### Text provided
*** Block opens ***
Member of the Indiana House of Representatives from the 37th district
- In office November 8, 1972 – November 3, 1976

Magistrate Judge of the United States District Court for the Southern District of Indiana
- In office 1978–1985

Personal details
- Born: Samuel Lee Reed July 29, 1934 Selma, Indiana, U.S.
- Died: July 20, 2025 (aged 90) Seabrook Island, South Carolina, U.S.
- Party: Republican
- Spouse: Joan Guinn
- Alma mater: Indiana University
- Occupation: Judge

= Samuel L. Reed =

American judge and politician (1934–2025)

Samuel Lee Reed (July 29, 1934 – July 20, 2025) was an American judge and politician. A member of the Republican Party, he served in the Indiana House of Representatives from 1972 to 1976 and as magistrate judge of the United States District Court for the Southern District of Indiana from 1978 to 1985.
*** Block closes ***
[Stored data]
*** Block opens ***
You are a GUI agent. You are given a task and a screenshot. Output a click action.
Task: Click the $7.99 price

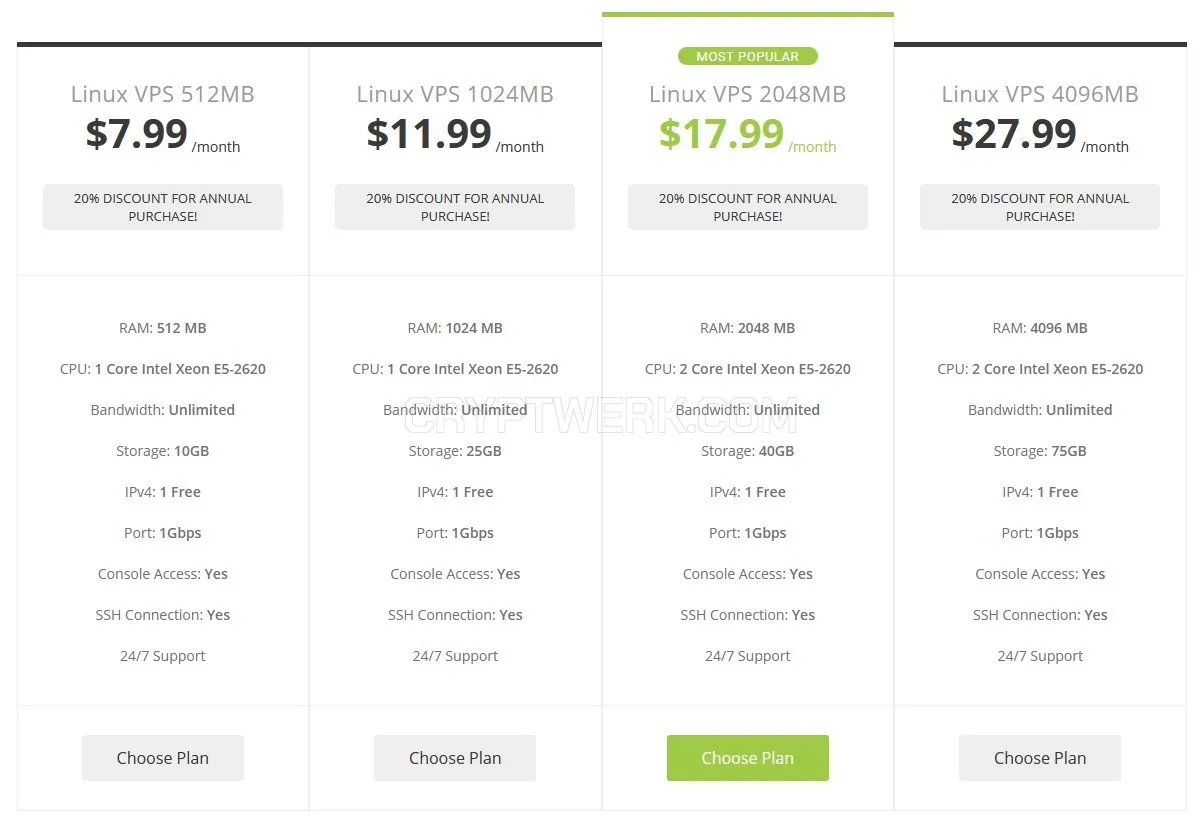tap(137, 133)
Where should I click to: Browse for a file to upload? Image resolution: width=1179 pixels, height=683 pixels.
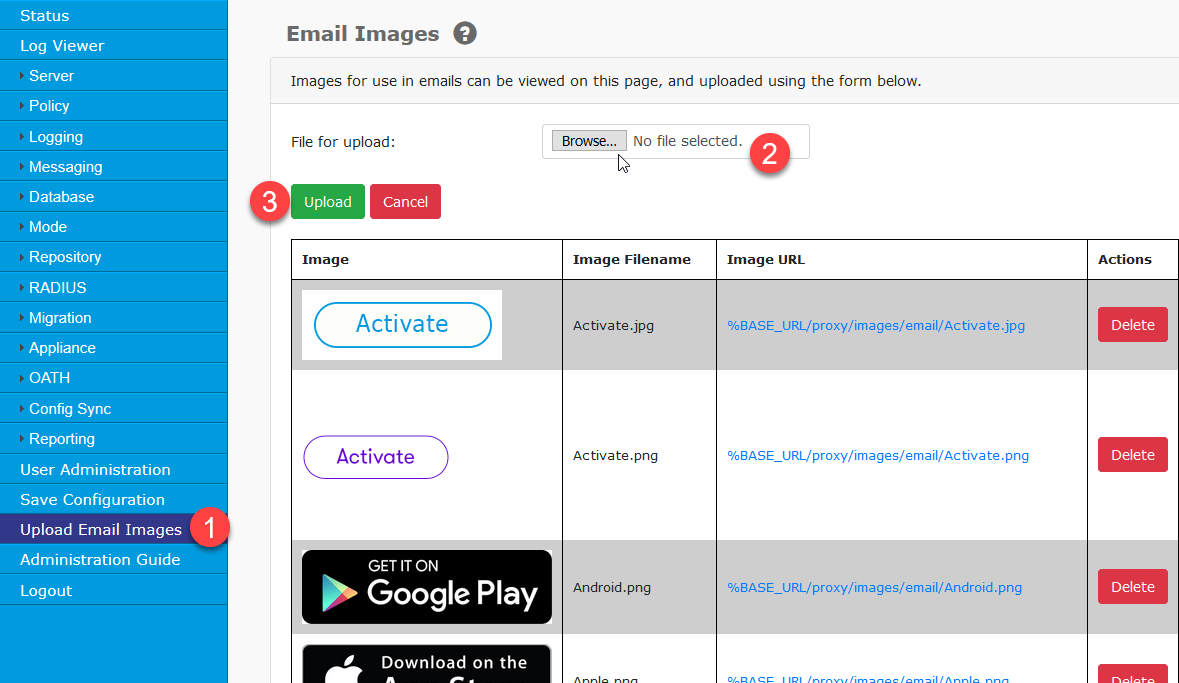588,140
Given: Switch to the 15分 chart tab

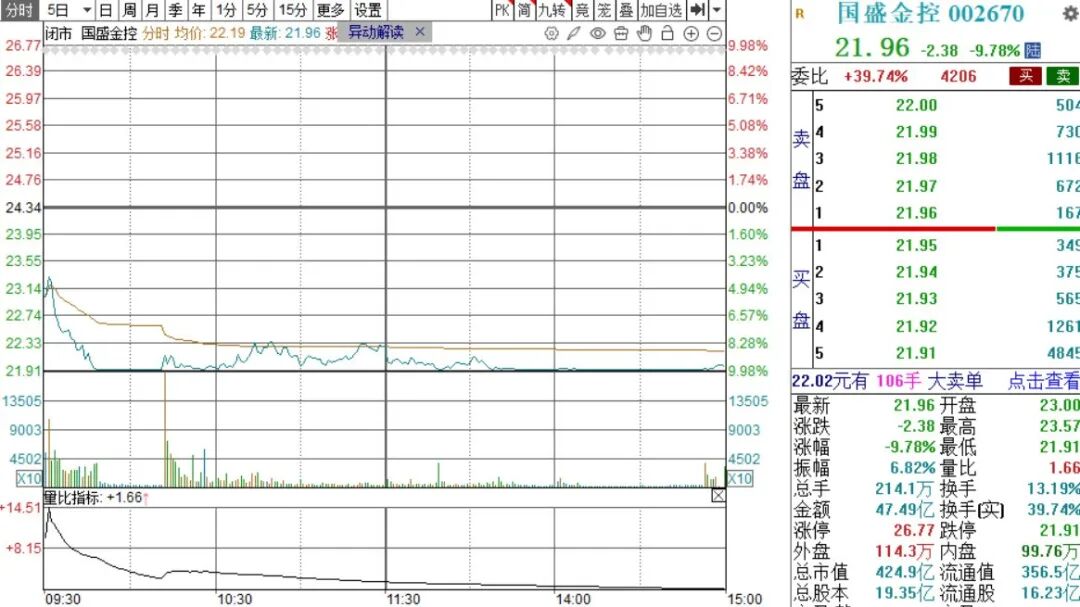Looking at the screenshot, I should pos(293,11).

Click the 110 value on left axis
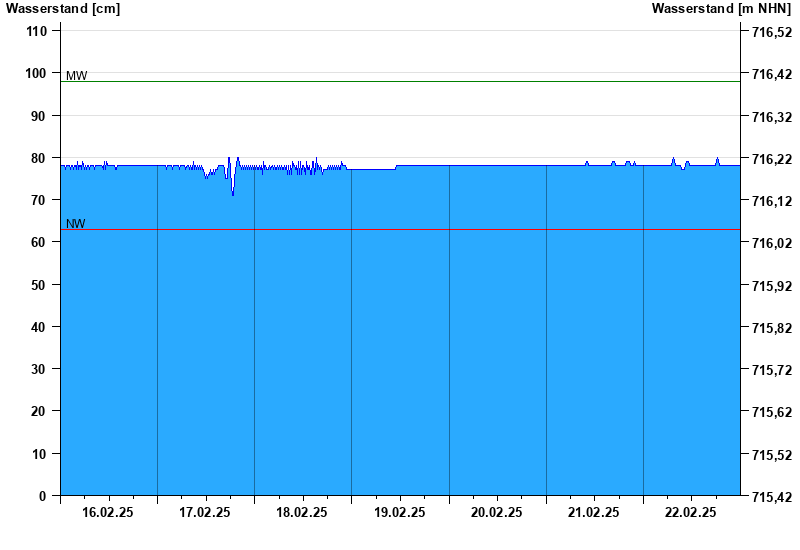coord(36,31)
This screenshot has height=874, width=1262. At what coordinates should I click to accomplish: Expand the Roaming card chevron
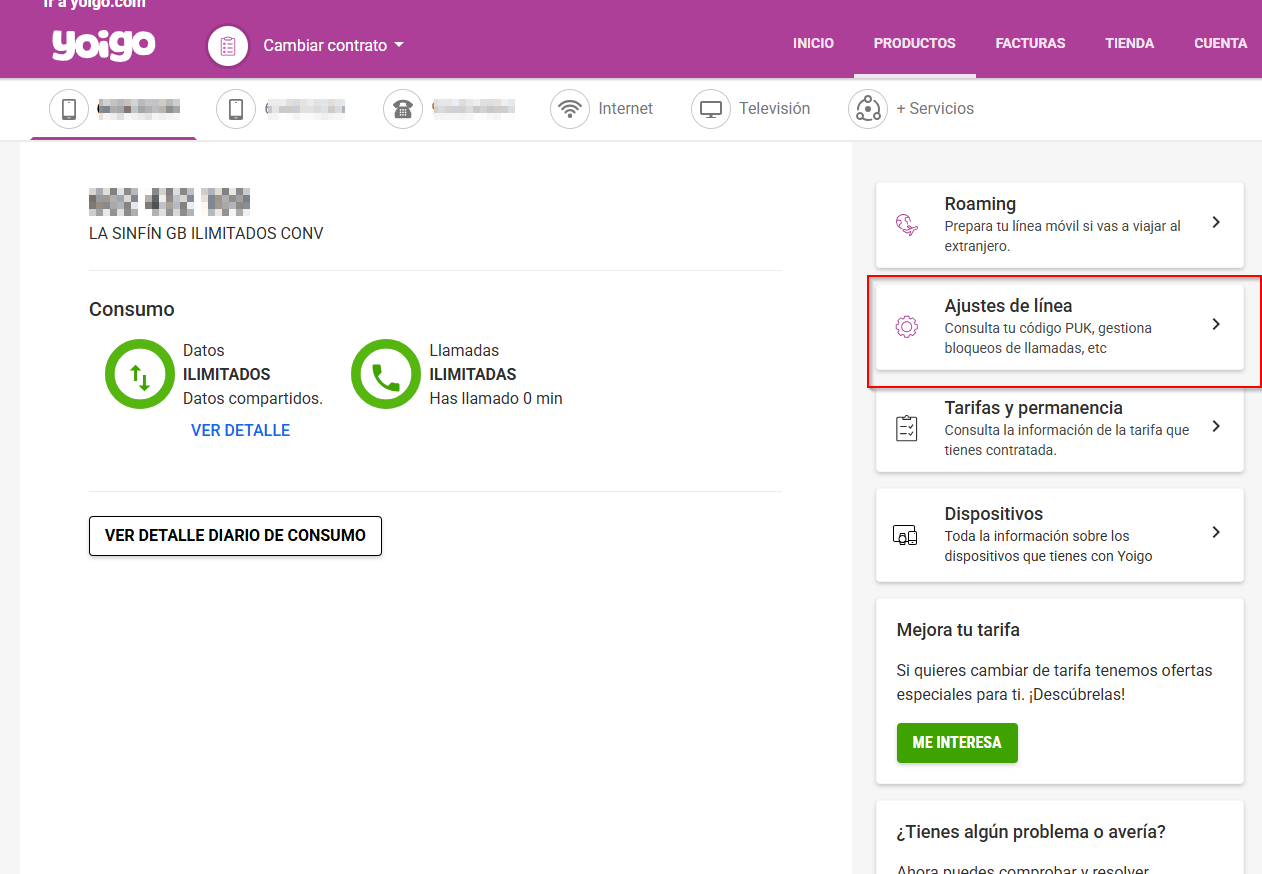pos(1216,224)
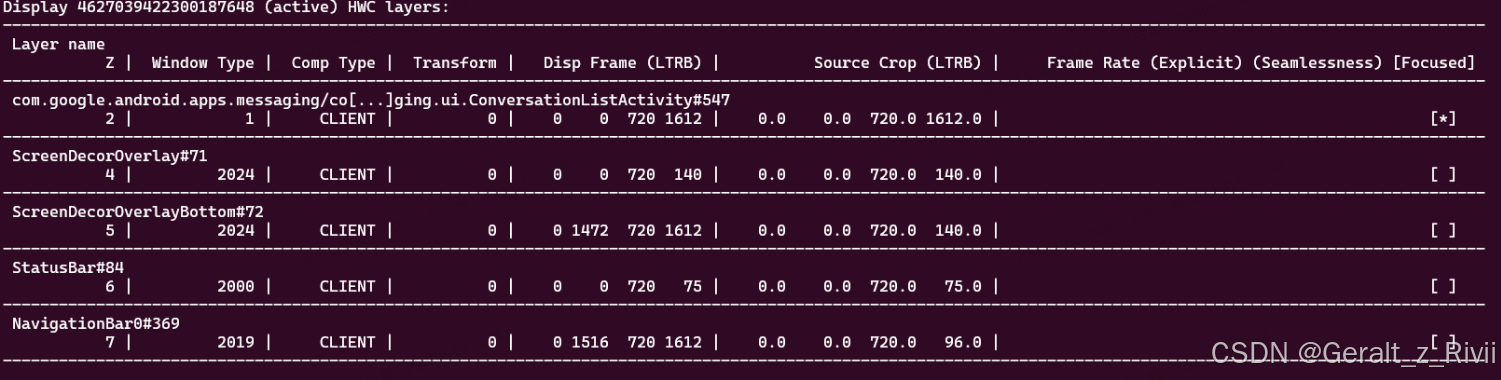
Task: Click the Disp Frame (LTRB) column header
Action: (x=622, y=63)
*** Block closes ***
### Using the information
[A] List every field label that appears under "Personal details" in the Samuel L. Reed biography.
[B] According to the Samuel L. Reed biography, where did Reed die?
[C] Pick up the Samuel L. Reed biography after its final sentence and carry it forward.

### Expected outputs
[A] Born, Died, Party, Spouse, Alma mater, Occupation

[B] Seabrook Island, South Carolina

[C]
== Early life and career ==
Reed was born in Selma, Indiana, the son of Merritt Reed and Jane Williams. He attended Selma High School, graduating in 1952. After graduating, he attended Indiana University, earning his BS degree in 1956 and his JD degree in 1959, which after earning his degrees, he worked as an attorney in Indiana.

Reed served in the Indiana House of Representatives from 1972 to 1976. After his service in the House, he served as magistrate judge of the United States District Court for the Southern District of Indiana from 1978 to 1985.

== Personal life and death ==
Reed was married to Joan Guinn. Their marriage lasted until Reed's death in 2025.

Reed died in Seabrook Island, South Carolina on July 20, 2025, at the age of 90.